Early life and education
Moonis Elahi Warraich was born on 12 April 1976 in Lahore, Pakistan to Chaudhry Pervaiz Elahi. He received a BBA degree in 1999 from the Wharton School of the University of Pennsylvania. After completing his education, he returned to Pakistan and joined his family business.

Political career
Elahi ran for the Provincial Assembly of the Punjab as a candidate of the Pakistan Muslim League (Q) (PML (Q)) from two constituencies (Lahore and Gujrat) in the 2008 Pakistani general election. He won the Gujrat constituency from the candidate of Pakistan Peoples Party named Ch Nasir Samma who got 37137 votes and he was unsuccessful in the Lahore constituency where he lost the seat to a candidate of the Pakistan Muslim League (N). He served as a member of the following Standing Committees in Punjab Assembly for the term 2008-2013:

 Standing Committee on Commerce and Investment.

Elahi ran for the Provincial Assembly of the Punjab as a candidate of the PML (Q) from two constituencies (Mandi Bahauddin and Gujrat) in the 2013 Pakistani general election and was successful in both. He vacated the Mandi Bahauddin seat to retain his native seat in Gujrat.

He has been a fierce advocate for the Kalbagh Dam Project. Moonis Elahi is also an outspoken advocate for action against climate change and environmental degradation. Elahi has recently urged the Government of Pakistan to include Environmental Education as a priority subject in the new national curriculum. In December 2019, Elahi announced his party's first environmental policy.

In September 2018, he was allocated PML-Q ticket to contest a by-election from Constituency NA-69 (Gujrat-II).

He was elected to the National Assembly of Pakistan as a candidate of PML-Q from Constituency NA-69 (Gujrat-II) in by-election held on 14 October 2018.

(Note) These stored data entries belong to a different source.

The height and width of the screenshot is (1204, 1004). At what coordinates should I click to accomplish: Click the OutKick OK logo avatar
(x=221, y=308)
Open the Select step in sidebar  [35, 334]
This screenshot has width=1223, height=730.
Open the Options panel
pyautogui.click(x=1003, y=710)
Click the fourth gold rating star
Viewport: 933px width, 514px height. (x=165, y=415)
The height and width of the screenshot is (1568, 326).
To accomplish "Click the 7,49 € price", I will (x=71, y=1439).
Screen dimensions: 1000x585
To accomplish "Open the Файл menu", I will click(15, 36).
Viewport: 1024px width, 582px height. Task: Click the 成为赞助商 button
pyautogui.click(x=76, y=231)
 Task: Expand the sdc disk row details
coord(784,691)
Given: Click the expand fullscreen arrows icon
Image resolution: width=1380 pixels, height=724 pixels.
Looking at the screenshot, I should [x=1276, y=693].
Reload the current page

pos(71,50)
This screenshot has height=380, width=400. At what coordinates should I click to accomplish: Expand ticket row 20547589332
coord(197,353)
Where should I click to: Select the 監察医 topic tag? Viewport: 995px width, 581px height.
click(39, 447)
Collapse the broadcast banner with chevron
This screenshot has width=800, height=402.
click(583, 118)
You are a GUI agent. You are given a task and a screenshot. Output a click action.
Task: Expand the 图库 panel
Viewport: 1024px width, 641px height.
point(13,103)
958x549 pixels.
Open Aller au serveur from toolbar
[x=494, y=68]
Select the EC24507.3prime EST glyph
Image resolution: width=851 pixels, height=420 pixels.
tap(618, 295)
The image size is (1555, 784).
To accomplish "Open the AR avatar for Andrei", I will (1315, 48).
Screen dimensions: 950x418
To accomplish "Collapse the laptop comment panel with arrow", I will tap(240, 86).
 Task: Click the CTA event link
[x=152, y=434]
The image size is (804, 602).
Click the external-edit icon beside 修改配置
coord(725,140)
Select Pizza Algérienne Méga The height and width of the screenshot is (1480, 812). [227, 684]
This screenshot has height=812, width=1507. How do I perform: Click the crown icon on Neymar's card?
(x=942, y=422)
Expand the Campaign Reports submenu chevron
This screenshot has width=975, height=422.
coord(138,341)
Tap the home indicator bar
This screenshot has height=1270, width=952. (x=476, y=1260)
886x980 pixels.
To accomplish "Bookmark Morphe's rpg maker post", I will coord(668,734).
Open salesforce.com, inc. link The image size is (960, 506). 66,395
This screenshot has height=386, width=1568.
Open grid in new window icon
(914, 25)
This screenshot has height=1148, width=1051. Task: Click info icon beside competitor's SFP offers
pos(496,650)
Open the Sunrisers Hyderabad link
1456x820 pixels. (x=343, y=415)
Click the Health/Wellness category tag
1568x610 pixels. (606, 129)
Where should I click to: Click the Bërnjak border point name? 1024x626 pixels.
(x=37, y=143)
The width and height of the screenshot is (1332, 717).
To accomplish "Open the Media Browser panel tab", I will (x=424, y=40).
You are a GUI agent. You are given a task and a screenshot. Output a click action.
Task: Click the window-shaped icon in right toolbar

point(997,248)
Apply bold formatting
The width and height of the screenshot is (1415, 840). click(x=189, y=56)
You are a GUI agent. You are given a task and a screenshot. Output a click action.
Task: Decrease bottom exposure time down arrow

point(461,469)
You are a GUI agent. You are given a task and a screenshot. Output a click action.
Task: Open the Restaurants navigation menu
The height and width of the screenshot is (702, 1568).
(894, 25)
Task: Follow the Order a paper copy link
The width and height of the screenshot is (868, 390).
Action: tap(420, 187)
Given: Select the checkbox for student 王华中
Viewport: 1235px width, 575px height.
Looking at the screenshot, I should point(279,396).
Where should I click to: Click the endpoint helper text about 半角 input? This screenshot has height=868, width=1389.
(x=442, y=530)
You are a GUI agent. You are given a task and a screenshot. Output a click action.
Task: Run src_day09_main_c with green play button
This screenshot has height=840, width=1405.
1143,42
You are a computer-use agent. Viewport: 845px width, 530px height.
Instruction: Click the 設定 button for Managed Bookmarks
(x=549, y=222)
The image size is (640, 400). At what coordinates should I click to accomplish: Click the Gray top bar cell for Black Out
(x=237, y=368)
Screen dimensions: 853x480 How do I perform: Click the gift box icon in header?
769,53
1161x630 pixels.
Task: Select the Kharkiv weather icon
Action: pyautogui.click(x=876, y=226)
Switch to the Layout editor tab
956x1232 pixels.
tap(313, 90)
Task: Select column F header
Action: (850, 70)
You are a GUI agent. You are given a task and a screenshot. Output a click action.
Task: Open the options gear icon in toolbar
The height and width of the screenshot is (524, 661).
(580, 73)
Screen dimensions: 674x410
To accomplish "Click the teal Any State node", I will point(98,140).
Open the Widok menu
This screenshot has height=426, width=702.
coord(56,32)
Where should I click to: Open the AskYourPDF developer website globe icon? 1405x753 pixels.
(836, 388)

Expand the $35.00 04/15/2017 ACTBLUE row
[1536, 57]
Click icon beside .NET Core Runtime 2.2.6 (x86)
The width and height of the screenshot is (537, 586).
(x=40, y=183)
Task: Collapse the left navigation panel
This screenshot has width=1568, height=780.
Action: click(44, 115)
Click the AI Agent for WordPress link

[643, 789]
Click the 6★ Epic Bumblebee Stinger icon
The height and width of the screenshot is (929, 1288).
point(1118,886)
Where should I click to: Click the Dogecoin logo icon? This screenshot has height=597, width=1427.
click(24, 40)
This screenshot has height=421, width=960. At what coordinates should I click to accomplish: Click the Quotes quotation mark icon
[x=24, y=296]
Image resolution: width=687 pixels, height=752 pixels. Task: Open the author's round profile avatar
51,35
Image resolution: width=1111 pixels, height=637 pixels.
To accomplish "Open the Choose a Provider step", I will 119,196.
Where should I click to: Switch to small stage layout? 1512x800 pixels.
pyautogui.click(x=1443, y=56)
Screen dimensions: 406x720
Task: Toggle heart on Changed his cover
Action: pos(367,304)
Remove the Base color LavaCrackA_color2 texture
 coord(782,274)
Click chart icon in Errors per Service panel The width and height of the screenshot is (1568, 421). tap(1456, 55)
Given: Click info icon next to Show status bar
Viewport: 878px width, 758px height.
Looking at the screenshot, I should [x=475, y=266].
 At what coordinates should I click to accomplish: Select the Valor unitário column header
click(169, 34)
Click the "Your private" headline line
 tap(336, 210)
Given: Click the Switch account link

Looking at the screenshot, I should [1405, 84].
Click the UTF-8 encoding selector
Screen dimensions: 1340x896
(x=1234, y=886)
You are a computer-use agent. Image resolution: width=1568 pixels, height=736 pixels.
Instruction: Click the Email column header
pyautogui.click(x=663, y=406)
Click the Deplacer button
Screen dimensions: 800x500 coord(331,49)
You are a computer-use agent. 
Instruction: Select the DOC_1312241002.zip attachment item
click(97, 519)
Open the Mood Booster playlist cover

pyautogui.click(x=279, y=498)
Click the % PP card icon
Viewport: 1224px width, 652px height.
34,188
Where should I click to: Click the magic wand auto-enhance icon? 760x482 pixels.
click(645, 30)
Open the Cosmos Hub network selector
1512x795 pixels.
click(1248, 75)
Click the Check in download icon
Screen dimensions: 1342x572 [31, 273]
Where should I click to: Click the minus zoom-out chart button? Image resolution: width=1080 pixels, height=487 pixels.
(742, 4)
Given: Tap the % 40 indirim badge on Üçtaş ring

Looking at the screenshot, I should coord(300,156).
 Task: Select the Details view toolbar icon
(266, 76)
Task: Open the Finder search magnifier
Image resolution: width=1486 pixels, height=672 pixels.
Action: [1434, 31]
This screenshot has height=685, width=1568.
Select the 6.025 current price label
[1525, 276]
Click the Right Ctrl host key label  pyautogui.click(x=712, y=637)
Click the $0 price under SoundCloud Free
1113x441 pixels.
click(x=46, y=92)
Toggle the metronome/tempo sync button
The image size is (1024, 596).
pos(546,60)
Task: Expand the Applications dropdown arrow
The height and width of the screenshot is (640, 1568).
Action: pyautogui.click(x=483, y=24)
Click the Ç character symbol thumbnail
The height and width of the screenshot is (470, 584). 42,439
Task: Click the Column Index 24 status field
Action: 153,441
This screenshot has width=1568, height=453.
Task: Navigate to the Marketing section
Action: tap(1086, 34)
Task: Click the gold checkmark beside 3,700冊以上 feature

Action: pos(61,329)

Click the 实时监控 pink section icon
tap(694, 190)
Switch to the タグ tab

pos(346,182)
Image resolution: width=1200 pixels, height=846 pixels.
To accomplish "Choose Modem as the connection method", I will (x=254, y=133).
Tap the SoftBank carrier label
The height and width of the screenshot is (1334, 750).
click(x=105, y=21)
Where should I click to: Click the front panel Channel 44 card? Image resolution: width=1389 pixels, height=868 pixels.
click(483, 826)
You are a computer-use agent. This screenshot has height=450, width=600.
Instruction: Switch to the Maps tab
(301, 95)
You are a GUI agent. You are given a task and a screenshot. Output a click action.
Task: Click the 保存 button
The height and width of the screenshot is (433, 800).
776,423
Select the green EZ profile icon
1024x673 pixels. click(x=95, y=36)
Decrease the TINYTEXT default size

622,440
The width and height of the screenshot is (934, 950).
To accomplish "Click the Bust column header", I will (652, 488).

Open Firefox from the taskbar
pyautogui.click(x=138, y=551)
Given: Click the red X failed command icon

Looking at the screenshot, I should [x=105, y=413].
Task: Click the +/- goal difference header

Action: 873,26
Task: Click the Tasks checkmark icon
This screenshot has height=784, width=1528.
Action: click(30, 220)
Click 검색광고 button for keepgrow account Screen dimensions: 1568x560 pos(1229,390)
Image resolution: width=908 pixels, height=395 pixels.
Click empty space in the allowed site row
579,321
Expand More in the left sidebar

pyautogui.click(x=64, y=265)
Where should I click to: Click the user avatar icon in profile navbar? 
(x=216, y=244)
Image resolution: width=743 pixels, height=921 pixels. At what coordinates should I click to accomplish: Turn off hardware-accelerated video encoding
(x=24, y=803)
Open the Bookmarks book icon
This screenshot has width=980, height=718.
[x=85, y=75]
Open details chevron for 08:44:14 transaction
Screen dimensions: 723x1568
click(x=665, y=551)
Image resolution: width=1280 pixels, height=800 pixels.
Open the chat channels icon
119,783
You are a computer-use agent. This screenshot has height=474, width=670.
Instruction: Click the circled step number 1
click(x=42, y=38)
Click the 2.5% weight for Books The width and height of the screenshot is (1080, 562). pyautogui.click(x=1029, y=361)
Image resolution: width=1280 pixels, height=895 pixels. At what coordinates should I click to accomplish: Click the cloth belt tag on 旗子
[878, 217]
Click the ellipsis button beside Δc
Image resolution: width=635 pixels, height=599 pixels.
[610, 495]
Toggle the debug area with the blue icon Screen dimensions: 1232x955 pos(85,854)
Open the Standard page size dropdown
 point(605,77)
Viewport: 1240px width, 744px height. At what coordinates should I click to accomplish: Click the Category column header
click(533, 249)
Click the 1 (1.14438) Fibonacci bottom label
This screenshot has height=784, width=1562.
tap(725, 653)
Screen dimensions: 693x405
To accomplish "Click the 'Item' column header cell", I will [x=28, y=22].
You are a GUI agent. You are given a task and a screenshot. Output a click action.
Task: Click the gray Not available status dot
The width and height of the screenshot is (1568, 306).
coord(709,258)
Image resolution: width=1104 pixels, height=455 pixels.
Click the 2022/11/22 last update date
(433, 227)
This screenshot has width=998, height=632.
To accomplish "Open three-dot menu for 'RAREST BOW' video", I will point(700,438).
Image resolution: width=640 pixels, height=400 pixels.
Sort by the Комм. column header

He is serving as a member of the following Standing Committees in National Assembly for the term 2018-2023:

 Standing Committee on Parliamentary Affairs
 Standing Committee on Privatization
 Standing Committee on Water Resources

After the 2018 Pakistani general election, Pakistan Muslim League (Q) under an agreement had joined the PTI led coalition government. In 2019, differences surfaced between the two coalition partners when PMLQ complained of delay in implementation of the terms in the agreement. Elahi met with Prime Minister Imran Khan in a bid to solve the differences. In this meeting the PM asked Elahi for continued PMLQ support to the Punjab Chief Minister Sardar Usman Buzdar. Later during a TV talk show Elahi denied rumors of any PTI-Q coalition split. However, the deadlock between the coalition partners persists.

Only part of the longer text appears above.